--- Source data ---
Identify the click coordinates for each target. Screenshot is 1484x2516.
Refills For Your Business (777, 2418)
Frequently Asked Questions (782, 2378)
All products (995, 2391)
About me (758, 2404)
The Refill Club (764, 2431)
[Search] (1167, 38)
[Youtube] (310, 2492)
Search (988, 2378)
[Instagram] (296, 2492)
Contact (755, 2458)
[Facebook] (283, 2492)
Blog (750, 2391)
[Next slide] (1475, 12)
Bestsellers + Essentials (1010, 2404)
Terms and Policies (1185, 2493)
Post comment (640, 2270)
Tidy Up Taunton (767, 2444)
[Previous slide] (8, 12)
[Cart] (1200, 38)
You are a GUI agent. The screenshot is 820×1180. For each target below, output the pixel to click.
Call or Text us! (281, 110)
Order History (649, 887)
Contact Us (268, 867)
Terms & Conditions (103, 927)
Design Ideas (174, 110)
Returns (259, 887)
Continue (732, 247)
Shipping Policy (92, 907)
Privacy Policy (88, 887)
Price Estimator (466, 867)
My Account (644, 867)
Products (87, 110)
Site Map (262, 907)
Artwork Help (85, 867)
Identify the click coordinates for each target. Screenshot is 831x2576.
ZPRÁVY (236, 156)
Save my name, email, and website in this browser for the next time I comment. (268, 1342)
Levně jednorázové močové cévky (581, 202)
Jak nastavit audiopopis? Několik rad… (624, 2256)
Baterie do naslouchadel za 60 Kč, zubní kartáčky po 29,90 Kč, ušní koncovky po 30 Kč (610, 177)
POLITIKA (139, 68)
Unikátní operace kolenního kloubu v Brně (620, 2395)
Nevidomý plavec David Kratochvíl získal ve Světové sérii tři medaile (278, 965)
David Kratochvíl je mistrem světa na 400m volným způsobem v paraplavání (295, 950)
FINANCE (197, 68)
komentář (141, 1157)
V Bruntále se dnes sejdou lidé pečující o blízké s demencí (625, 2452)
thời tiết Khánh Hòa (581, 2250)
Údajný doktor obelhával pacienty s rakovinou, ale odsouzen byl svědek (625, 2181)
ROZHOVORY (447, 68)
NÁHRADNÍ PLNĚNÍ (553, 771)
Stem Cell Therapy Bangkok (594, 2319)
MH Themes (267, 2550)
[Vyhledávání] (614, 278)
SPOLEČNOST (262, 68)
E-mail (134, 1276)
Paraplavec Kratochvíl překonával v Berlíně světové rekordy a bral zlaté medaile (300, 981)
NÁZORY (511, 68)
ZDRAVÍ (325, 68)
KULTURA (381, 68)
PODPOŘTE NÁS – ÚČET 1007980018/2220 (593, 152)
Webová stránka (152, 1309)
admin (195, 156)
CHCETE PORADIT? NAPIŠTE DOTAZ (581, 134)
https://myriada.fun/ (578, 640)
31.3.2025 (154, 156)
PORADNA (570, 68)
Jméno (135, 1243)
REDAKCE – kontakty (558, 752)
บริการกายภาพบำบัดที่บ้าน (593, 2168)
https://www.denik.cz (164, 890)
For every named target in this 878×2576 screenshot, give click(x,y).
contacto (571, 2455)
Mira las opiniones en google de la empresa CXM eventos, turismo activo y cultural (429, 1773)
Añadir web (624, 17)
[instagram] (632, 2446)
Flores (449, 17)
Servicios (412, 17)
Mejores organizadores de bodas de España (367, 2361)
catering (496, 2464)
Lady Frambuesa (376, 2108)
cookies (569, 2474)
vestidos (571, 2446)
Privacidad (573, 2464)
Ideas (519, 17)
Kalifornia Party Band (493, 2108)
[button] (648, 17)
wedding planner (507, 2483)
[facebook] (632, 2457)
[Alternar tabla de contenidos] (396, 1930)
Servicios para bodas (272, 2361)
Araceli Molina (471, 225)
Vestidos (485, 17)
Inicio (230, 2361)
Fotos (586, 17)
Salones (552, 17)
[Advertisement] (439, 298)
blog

--- Work order ---
Down to the last line, retype the entries above exactly.

--- Solution to the exercise ---
Identify the click coordinates for each target. Screenshot is 1484x2516.
Refills For Your Business (777, 2418)
Frequently Asked Questions (782, 2378)
All products (995, 2391)
About me (758, 2404)
The Refill Club (764, 2431)
[Search] (1167, 38)
[Youtube] (310, 2492)
Search (988, 2378)
[Instagram] (296, 2492)
Contact (755, 2458)
[Facebook] (283, 2492)
Blog (750, 2391)
[Next slide] (1475, 12)
Bestsellers + Essentials (1010, 2404)
Terms and Policies (1185, 2493)
Post comment (640, 2270)
Tidy Up Taunton (767, 2444)
[Previous slide] (8, 12)
[Cart] (1200, 38)
You are a GUI agent. The screenshot is 820×1180. For each target below, output the pixel to click.
Call or Text us! (281, 110)
Order History (649, 887)
Contact Us (268, 867)
Terms & Conditions (103, 927)
Design Ideas (174, 110)
Returns (259, 887)
Continue (732, 247)
Shipping Policy (92, 907)
Privacy Policy (88, 887)
Price Estimator (466, 867)
My Account (644, 867)
Products (87, 110)
Site Map (262, 907)
Artwork Help (85, 867)
Identify the click coordinates for each target. Screenshot is 831x2576.
ZPRÁVY (236, 156)
Save my name, email, and website in this browser for the next time I comment. (268, 1342)
Levně jednorázové močové cévky (581, 202)
Jak nastavit audiopopis? Několik rad… (624, 2256)
Baterie do naslouchadel za 60 Kč, zubní kartáčky po 29,90 Kč, ušní koncovky po 30 Kč (610, 177)
POLITIKA (139, 68)
Unikátní operace kolenního kloubu v Brně (620, 2395)
Nevidomý plavec David Kratochvíl získal ve Světové sérii tři medaile (278, 965)
David Kratochvíl je mistrem světa na 400m volným způsobem v paraplavání (295, 950)
FINANCE (197, 68)
komentář (141, 1157)
V Bruntále se dnes sejdou lidé pečující o blízké s demencí (625, 2452)
thời tiết Khánh Hòa (581, 2250)
Údajný doktor obelhával pacienty s rakovinou, ale odsouzen byl svědek (625, 2181)
ROZHOVORY (447, 68)
NÁHRADNÍ PLNĚNÍ (553, 771)
Stem Cell Therapy Bangkok (594, 2319)
MH Themes (267, 2550)
[Vyhledávání] (614, 278)
SPOLEČNOST (262, 68)
E-mail (134, 1276)
Paraplavec Kratochvíl překonával v Berlíně světové rekordy a bral zlaté medaile (300, 981)
NÁZORY (511, 68)
ZDRAVÍ (325, 68)
KULTURA (381, 68)
PODPOŘTE NÁS – ÚČET 1007980018/2220 (593, 152)
Webová stránka (152, 1309)
admin (195, 156)
CHCETE PORADIT? NAPIŠTE DOTAZ (581, 134)
https://myriada.fun/ (578, 640)
31.3.2025 (154, 156)
PORADNA (570, 68)
Jméno (135, 1243)
REDAKCE – kontakty (558, 752)
บริการกายภาพบำบัดที่บ้าน (593, 2168)
https://www.denik.cz (164, 890)
For every named target in this 878×2576 screenshot, give click(x,y).
contacto (571, 2455)
Mira las opiniones en google de la empresa CXM eventos, turismo activo y cultural (429, 1773)
Añadir web (624, 17)
[instagram] (632, 2446)
Flores (449, 17)
Servicios (412, 17)
Mejores organizadores de bodas de España (367, 2361)
catering (496, 2464)
Lady Frambuesa (376, 2108)
cookies (569, 2474)
vestidos (571, 2446)
Privacidad (573, 2464)
Ideas (519, 17)
Kalifornia Party Band (493, 2108)
[button] (648, 17)
wedding planner (507, 2483)
[facebook] (632, 2457)
[Alternar tabla de contenidos] (396, 1930)
Servicios para bodas (272, 2361)
Araceli Molina (471, 225)
Vestidos (485, 17)
Inicio (230, 2361)
Fotos (586, 17)
Salones (552, 17)
[Advertisement] (439, 298)
blog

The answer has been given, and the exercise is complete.